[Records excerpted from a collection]
========

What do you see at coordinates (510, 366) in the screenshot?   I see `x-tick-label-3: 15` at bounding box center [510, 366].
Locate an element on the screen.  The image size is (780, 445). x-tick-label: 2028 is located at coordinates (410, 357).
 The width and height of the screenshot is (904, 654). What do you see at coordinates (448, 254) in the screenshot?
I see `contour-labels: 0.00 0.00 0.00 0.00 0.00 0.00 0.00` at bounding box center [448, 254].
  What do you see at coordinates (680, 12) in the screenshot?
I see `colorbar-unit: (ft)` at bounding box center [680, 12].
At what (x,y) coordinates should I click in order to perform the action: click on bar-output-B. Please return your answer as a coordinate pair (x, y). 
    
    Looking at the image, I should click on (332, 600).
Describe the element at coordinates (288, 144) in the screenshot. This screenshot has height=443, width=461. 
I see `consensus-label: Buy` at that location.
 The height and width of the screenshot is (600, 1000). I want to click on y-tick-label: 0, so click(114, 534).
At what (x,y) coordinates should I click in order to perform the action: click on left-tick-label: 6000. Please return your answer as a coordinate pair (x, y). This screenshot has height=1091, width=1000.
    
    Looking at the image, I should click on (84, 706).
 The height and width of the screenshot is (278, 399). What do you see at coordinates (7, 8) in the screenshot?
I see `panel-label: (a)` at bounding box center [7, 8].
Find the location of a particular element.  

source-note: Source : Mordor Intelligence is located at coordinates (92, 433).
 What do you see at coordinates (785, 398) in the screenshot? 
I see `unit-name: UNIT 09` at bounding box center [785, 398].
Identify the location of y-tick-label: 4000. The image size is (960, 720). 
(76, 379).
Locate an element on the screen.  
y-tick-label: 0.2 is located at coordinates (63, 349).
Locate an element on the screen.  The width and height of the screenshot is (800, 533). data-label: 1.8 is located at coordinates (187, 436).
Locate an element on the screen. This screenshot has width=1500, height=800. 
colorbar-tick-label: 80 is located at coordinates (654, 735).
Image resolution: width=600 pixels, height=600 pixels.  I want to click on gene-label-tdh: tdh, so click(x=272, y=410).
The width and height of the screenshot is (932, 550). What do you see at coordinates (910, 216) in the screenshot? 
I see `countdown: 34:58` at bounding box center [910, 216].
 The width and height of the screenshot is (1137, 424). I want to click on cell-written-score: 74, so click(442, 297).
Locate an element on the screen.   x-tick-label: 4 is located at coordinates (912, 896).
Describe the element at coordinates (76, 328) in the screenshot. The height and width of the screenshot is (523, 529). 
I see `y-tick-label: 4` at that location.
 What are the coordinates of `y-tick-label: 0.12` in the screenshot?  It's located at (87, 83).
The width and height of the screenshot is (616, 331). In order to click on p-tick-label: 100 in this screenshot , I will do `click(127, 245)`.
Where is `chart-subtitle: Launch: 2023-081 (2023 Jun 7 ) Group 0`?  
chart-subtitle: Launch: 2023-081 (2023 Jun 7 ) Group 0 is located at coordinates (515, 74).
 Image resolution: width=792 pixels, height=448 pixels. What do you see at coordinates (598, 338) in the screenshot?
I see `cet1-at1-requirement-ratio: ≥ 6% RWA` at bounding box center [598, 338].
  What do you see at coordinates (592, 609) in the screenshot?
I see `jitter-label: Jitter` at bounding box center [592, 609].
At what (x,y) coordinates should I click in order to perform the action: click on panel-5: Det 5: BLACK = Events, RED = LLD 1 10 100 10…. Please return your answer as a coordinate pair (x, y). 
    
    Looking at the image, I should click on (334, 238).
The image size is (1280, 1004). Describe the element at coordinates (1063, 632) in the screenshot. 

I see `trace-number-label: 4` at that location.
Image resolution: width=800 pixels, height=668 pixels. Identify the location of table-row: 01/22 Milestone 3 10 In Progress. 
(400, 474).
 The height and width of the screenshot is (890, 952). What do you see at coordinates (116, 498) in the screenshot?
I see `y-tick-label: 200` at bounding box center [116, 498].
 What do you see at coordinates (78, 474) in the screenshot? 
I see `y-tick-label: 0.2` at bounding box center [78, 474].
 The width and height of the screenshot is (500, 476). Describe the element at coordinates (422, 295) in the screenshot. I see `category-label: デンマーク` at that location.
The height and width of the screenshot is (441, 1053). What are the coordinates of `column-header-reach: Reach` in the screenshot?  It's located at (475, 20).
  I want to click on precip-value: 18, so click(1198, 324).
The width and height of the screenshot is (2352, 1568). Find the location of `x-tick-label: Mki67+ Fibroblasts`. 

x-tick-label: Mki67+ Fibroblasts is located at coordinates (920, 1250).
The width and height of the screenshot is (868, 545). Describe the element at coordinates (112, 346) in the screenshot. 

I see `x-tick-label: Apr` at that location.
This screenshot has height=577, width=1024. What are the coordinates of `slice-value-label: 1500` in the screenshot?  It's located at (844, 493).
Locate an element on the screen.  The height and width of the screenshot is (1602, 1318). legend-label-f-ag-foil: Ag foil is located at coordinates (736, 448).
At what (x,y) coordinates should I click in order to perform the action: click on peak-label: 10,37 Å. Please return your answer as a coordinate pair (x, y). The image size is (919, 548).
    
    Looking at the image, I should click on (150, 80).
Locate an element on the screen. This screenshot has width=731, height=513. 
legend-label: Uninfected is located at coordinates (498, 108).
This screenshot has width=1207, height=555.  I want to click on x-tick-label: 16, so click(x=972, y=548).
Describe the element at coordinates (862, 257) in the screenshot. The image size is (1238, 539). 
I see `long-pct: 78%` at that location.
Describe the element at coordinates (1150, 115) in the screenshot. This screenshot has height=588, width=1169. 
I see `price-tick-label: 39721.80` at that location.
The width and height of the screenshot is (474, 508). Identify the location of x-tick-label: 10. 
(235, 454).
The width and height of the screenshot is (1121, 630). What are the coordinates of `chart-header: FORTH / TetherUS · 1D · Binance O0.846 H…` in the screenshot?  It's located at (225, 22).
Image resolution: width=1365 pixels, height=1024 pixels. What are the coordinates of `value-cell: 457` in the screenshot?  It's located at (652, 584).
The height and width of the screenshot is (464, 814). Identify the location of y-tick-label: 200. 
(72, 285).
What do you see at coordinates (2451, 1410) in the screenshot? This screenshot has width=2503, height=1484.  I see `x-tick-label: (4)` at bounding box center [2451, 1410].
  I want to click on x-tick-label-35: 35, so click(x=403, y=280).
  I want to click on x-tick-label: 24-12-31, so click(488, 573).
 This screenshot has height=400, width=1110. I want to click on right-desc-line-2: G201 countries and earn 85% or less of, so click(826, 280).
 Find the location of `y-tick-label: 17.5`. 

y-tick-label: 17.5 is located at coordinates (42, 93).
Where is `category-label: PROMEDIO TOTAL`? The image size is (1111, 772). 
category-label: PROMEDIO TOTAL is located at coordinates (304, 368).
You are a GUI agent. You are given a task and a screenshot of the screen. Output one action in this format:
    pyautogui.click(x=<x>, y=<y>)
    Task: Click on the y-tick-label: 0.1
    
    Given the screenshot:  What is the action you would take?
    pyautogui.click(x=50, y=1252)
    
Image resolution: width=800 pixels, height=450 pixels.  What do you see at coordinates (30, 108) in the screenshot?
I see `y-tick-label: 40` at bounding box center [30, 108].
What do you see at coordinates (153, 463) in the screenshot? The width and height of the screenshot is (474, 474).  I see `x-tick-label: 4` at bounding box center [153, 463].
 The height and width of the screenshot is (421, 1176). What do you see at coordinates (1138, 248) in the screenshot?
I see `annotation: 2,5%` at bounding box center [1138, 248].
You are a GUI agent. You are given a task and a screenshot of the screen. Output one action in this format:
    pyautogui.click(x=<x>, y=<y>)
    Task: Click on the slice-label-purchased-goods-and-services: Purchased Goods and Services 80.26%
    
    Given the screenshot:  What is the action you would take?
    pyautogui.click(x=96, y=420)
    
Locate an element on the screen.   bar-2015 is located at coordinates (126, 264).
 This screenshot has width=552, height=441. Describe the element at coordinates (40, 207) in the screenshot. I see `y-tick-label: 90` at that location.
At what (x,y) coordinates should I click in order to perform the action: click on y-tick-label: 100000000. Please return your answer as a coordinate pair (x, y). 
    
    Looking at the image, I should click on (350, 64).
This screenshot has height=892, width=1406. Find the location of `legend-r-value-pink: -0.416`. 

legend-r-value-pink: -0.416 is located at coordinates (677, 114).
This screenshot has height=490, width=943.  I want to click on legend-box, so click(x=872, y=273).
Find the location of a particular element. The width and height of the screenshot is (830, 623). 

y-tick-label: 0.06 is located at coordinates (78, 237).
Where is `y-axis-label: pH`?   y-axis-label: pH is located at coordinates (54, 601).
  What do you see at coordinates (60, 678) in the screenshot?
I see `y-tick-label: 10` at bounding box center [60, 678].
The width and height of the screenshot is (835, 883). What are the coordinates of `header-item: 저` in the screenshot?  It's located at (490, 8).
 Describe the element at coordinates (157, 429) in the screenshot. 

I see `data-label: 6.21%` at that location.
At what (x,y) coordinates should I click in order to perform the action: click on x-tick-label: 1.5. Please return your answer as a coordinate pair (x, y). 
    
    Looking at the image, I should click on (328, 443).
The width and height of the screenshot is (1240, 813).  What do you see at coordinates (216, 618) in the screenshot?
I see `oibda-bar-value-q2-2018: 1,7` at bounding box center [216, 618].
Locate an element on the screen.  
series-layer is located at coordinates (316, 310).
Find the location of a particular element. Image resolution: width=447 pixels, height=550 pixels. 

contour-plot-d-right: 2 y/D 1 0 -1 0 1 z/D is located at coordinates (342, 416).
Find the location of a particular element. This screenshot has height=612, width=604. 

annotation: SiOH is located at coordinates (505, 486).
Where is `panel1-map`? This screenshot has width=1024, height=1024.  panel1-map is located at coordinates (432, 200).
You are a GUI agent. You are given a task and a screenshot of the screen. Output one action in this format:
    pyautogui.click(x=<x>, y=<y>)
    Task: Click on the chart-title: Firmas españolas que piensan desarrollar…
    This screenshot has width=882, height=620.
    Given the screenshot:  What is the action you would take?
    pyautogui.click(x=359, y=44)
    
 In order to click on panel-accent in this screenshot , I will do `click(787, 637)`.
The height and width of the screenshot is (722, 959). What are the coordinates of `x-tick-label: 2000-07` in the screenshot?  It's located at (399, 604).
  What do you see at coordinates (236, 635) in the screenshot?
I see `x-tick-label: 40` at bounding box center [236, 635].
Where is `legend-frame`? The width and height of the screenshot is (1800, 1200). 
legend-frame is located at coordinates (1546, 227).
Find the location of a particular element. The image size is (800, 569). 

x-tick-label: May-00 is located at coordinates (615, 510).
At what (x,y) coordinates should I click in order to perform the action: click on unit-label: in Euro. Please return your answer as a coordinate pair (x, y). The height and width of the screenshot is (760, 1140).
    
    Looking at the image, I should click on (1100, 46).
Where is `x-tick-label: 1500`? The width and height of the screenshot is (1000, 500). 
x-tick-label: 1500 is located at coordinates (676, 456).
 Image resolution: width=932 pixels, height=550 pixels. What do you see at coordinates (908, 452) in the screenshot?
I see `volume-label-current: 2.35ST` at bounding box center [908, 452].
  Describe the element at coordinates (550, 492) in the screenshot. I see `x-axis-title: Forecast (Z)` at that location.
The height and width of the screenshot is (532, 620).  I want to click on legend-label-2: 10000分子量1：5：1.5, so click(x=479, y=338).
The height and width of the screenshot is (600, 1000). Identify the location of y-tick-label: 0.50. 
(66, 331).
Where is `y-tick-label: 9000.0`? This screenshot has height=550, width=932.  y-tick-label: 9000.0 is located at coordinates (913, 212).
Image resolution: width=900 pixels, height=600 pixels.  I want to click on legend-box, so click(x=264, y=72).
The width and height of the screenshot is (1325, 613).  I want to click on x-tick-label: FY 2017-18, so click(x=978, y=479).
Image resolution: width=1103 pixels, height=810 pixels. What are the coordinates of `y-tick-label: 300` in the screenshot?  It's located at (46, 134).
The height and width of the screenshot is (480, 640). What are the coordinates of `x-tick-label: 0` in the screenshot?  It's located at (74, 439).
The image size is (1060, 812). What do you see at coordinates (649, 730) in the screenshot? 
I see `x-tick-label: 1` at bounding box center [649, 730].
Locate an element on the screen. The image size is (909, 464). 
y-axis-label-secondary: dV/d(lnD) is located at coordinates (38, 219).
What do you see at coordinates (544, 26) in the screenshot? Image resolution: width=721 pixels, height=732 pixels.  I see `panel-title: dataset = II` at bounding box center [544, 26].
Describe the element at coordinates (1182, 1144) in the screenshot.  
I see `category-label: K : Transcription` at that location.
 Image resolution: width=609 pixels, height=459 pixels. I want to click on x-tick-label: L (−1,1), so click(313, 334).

========

**ACTIVITY:** Can you extract every line from the one containing "on x-tick-label: 1.5." up to and including the one containing "contour-plot-d-right: 2 y/D", reproducing each word for word?

**EXERCISE RESPONSE:**
At what (x,y) coordinates should I click in order to perform the action: click on x-tick-label: 1.5. Please return your answer as a coordinate pair (x, y). 
    
    Looking at the image, I should click on (328, 443).
The width and height of the screenshot is (1240, 813).  What do you see at coordinates (216, 618) in the screenshot?
I see `oibda-bar-value-q2-2018: 1,7` at bounding box center [216, 618].
Locate an element on the screen.  
series-layer is located at coordinates (316, 310).
Find the location of a particular element. Image resolution: width=447 pixels, height=550 pixels. 

contour-plot-d-right: 2 y/D 1 0 -1 0 1 z/D is located at coordinates (342, 416).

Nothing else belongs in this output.